THE EXERCISE: Express the lines from the one containing "Instagram (97, 1669)" through the end, both included, as a JSON list of strings with one string per line. Leave out blank lines and pictures.

DATA IN THIS EXERCISE:
================================
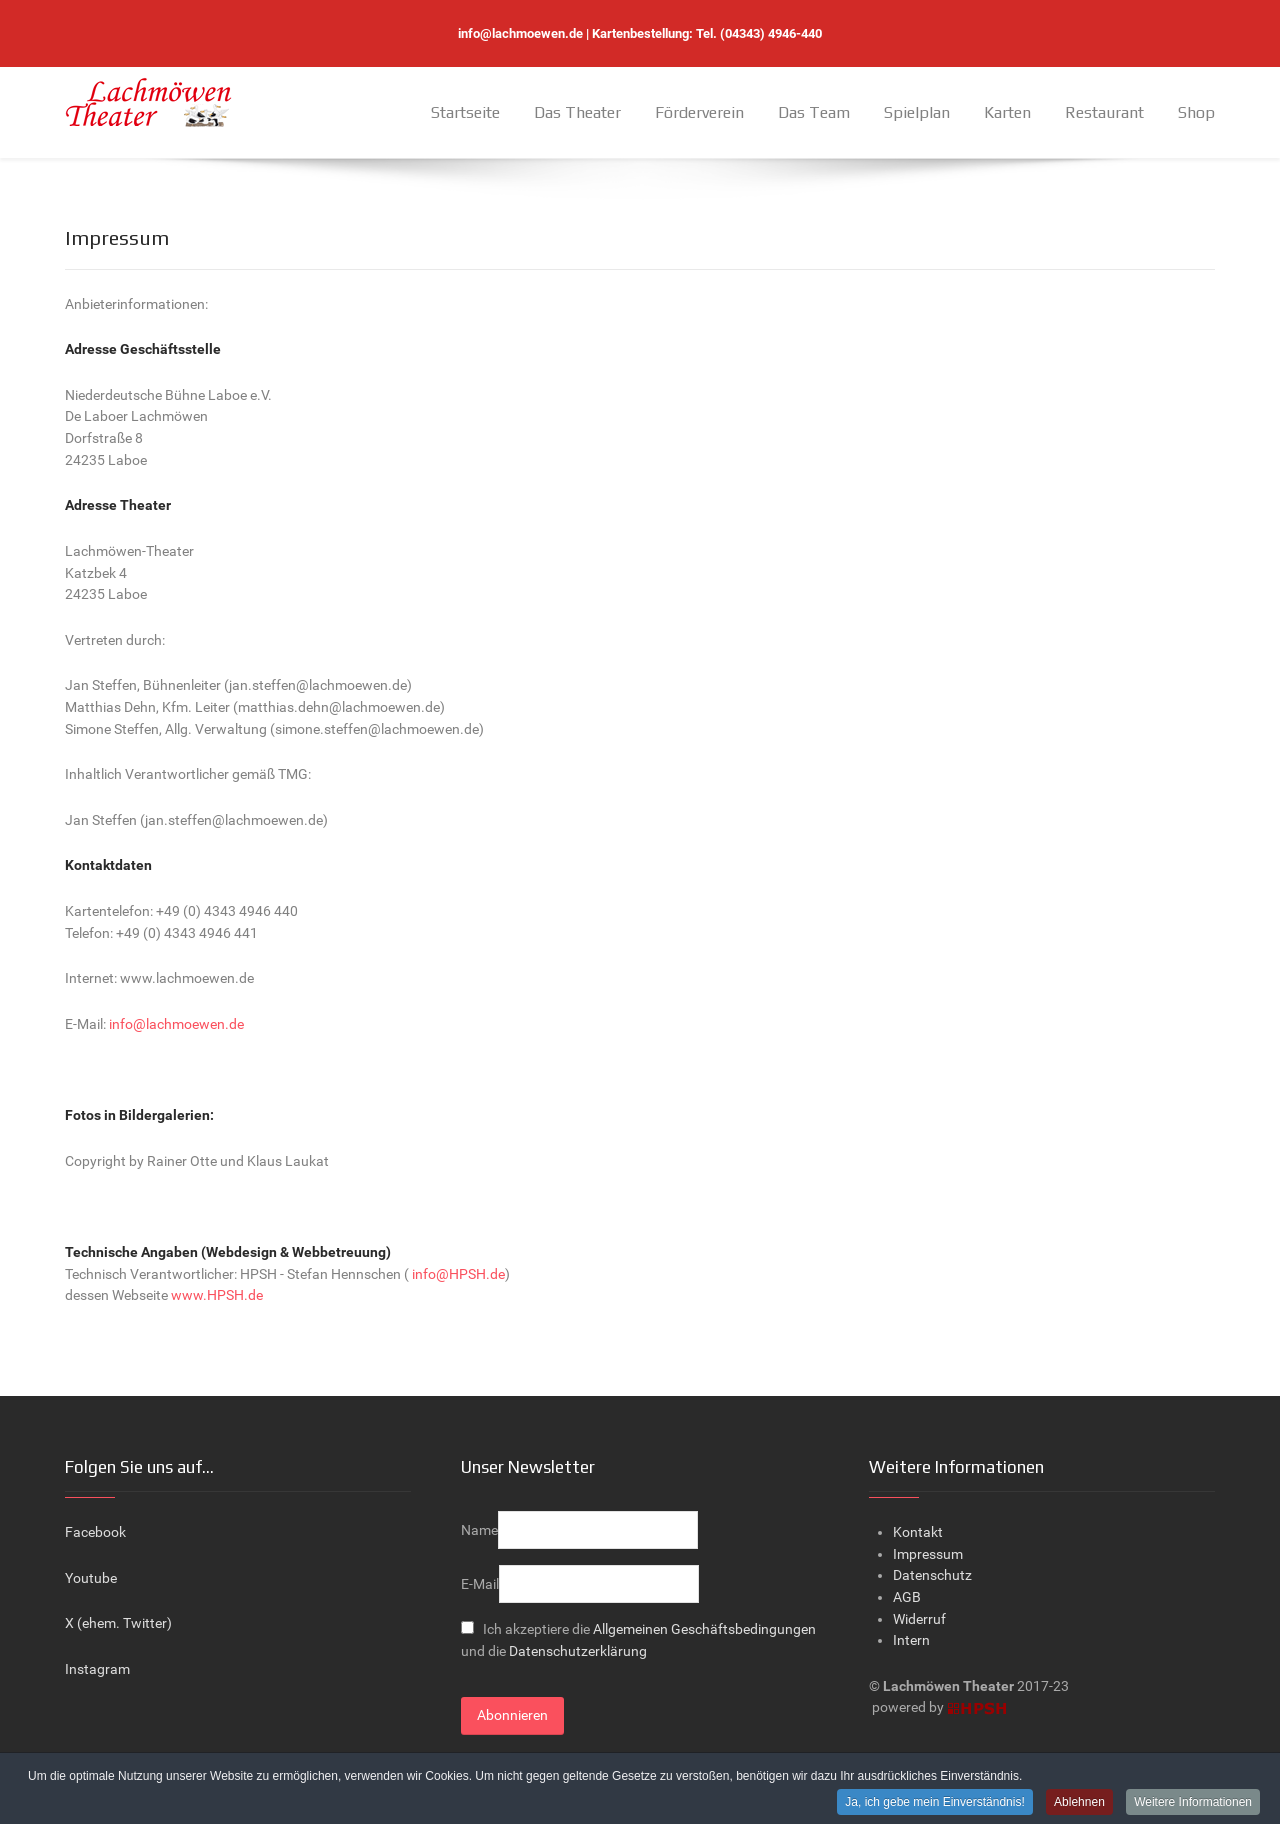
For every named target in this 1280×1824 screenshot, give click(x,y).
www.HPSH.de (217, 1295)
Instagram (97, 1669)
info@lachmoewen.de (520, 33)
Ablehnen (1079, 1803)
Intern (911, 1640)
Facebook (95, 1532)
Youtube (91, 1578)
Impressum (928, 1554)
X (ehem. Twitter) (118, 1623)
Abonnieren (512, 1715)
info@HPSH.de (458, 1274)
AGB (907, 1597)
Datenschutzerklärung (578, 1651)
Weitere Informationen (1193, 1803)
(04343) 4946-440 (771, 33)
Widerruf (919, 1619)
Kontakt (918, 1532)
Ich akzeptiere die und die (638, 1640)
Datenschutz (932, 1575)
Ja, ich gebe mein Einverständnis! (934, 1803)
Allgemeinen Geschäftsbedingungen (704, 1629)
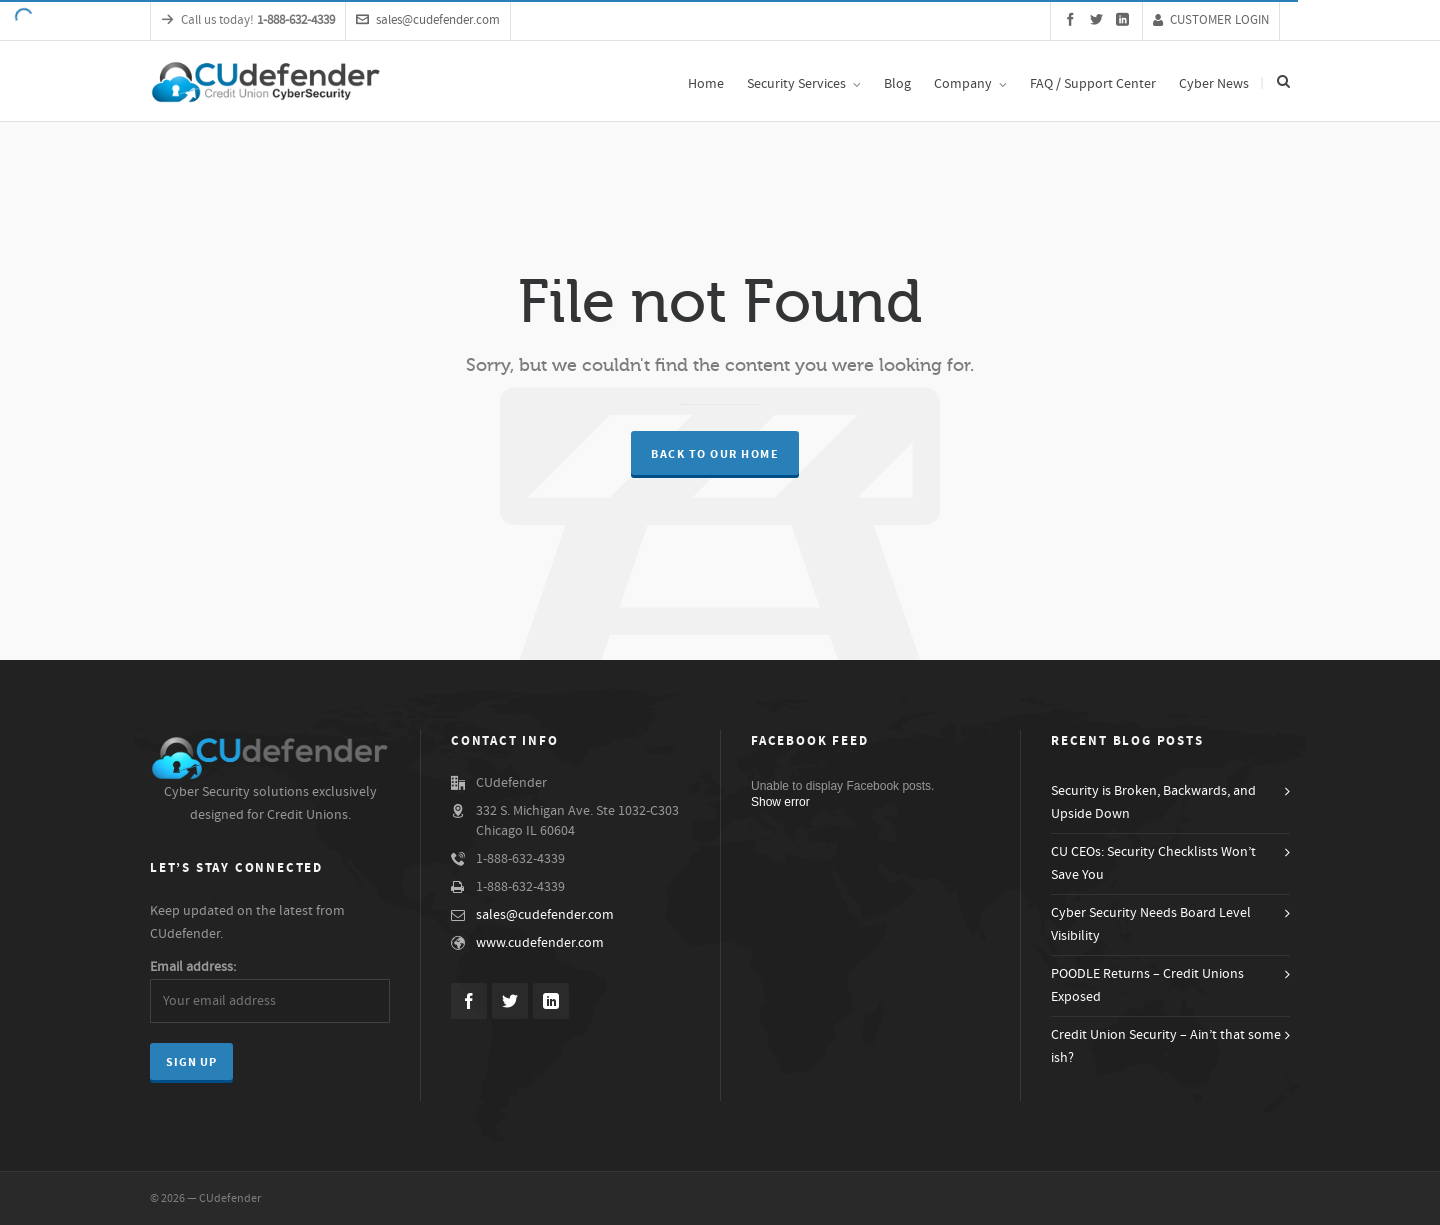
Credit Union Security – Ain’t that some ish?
================================
ANSWER TO THE EXERCISE:
[
  "Instagram (97, 1669)",
  "info@lachmoewen.de (520, 33)",
  "Ablehnen (1079, 1803)",
  "Intern (911, 1640)",
  "Facebook (95, 1532)",
  "Youtube (91, 1578)",
  "Impressum (928, 1554)",
  "X (ehem. Twitter) (118, 1623)",
  "Abonnieren (512, 1715)",
  "info@HPSH.de (458, 1274)",
  "AGB (907, 1597)",
  "Datenschutzerklärung (578, 1651)",
  "Weitere Informationen (1193, 1803)",
  "(04343) 4946-440 (771, 33)",
  "Widerruf (919, 1619)",
  "Kontakt (918, 1532)",
  "Ich akzeptiere die und die (638, 1640)",
  "Datenschutz (932, 1575)",
  "Ja, ich gebe mein Einverständnis! (934, 1803)",
  "Allgemeinen Geschäftsbedingungen (704, 1629)",
  "Credit Union Security – Ain’t that some ish?"
]